(Information shown Opens)

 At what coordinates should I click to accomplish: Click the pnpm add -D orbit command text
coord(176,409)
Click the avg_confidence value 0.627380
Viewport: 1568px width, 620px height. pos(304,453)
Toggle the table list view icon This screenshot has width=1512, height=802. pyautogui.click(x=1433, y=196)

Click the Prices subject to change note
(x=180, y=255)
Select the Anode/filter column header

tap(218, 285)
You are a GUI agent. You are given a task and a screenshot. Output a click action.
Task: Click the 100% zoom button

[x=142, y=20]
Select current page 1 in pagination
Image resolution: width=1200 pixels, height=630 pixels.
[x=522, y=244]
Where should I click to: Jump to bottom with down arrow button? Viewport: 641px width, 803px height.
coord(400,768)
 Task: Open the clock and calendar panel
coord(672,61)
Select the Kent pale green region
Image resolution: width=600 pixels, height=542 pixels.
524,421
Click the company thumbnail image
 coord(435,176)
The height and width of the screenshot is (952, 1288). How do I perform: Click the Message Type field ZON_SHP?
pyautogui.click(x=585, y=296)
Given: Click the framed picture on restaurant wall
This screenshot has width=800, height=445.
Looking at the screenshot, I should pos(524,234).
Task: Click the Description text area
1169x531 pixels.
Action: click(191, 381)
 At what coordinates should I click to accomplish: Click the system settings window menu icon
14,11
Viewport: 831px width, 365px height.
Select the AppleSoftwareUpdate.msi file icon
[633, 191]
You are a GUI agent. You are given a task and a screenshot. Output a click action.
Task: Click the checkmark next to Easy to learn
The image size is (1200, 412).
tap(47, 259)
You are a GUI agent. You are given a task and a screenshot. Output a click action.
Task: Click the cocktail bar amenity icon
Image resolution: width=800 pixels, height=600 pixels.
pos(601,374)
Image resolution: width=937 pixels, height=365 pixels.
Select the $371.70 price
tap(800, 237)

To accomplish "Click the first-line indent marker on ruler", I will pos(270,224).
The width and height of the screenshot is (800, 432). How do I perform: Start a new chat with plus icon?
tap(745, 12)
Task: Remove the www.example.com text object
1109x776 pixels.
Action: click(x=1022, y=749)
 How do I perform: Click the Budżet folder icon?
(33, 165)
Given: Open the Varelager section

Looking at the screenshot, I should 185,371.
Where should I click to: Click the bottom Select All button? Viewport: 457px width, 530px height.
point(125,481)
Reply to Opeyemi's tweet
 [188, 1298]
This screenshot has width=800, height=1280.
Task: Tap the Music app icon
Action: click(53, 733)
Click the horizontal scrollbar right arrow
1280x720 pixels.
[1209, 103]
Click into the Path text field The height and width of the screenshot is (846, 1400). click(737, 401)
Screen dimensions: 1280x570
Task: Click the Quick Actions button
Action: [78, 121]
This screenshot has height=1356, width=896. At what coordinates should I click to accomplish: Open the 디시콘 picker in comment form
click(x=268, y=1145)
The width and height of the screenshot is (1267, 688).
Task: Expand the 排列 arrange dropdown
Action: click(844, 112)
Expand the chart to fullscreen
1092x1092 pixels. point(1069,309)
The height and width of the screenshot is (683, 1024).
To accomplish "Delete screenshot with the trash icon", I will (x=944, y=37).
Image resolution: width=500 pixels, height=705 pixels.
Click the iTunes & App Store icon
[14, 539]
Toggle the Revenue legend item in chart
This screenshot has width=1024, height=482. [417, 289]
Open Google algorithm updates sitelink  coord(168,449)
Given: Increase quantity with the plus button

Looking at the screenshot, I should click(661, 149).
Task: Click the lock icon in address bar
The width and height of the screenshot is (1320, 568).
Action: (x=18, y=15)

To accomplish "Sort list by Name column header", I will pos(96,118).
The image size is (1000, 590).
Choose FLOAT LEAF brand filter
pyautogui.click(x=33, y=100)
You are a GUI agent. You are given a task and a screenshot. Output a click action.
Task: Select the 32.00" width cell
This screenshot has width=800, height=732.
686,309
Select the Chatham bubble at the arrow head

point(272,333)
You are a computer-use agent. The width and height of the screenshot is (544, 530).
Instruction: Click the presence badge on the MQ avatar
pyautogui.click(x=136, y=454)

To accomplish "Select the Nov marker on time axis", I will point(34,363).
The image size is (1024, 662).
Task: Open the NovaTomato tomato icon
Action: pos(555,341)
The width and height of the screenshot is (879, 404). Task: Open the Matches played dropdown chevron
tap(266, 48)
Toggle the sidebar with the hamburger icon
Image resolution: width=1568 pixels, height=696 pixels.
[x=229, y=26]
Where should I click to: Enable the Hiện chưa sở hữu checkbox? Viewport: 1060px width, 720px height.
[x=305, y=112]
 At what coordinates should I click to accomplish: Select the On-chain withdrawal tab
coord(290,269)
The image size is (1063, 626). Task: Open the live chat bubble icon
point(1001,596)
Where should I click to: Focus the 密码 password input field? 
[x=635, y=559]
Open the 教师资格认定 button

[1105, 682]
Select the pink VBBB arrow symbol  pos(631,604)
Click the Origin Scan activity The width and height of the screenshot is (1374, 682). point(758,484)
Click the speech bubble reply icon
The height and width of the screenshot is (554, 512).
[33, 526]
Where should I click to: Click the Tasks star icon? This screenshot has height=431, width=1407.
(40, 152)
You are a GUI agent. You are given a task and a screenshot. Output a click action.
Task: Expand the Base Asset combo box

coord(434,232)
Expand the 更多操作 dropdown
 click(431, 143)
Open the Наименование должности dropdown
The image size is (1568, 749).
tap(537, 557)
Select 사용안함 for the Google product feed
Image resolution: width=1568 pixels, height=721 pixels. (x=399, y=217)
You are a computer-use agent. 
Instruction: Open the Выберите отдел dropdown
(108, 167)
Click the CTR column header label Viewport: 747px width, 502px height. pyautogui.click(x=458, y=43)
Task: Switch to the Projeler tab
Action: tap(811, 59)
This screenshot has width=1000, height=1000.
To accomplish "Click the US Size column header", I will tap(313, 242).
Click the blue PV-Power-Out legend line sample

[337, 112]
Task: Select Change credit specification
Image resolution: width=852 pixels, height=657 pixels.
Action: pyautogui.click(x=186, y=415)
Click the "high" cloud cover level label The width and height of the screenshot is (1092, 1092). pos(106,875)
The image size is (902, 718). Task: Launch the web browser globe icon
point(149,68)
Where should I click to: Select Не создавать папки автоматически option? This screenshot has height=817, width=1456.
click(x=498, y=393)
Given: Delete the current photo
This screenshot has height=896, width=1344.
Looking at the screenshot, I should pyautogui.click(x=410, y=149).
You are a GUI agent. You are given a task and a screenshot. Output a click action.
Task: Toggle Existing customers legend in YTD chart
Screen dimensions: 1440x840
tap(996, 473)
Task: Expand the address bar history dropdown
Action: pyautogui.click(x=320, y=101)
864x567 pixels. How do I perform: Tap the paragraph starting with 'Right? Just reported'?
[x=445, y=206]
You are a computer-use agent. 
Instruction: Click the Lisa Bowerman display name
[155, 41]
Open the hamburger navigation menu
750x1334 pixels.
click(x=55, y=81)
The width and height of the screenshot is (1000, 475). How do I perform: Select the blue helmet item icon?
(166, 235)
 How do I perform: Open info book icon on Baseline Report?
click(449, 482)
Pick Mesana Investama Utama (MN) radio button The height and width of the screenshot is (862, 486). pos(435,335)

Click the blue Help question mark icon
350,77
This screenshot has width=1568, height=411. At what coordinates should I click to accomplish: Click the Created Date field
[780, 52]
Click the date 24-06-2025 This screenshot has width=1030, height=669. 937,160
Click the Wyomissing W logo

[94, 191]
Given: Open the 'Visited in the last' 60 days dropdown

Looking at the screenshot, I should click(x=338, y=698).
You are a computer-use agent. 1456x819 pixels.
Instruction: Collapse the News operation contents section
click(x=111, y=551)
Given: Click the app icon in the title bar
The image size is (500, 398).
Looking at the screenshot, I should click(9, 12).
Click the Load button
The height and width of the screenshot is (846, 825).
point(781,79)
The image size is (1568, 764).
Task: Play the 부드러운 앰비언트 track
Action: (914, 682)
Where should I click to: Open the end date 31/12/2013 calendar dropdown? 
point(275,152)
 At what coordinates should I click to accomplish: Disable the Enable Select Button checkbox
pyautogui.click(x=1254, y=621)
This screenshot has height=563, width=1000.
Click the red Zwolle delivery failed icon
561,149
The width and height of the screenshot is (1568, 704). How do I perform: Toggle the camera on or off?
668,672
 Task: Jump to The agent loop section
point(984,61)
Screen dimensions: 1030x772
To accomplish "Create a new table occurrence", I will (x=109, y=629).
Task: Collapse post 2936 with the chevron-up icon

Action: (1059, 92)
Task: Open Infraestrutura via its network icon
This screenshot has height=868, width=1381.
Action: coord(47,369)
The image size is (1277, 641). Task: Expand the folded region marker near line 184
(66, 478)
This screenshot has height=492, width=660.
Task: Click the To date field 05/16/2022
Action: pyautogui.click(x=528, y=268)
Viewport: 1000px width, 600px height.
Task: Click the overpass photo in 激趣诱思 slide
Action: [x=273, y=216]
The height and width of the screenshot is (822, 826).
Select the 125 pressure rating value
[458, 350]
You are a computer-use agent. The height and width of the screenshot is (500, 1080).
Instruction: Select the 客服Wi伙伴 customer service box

(Information shown Closes)

--- Work task ---
Give again only the lines starting at the one that contains "The height and width of the screenshot is (822, 826)." and running to the end of the data.

--- Result ---
The height and width of the screenshot is (822, 826).
Select the 125 pressure rating value
[458, 350]
You are a computer-use agent. The height and width of the screenshot is (500, 1080).
Instruction: Select the 客服Wi伙伴 customer service box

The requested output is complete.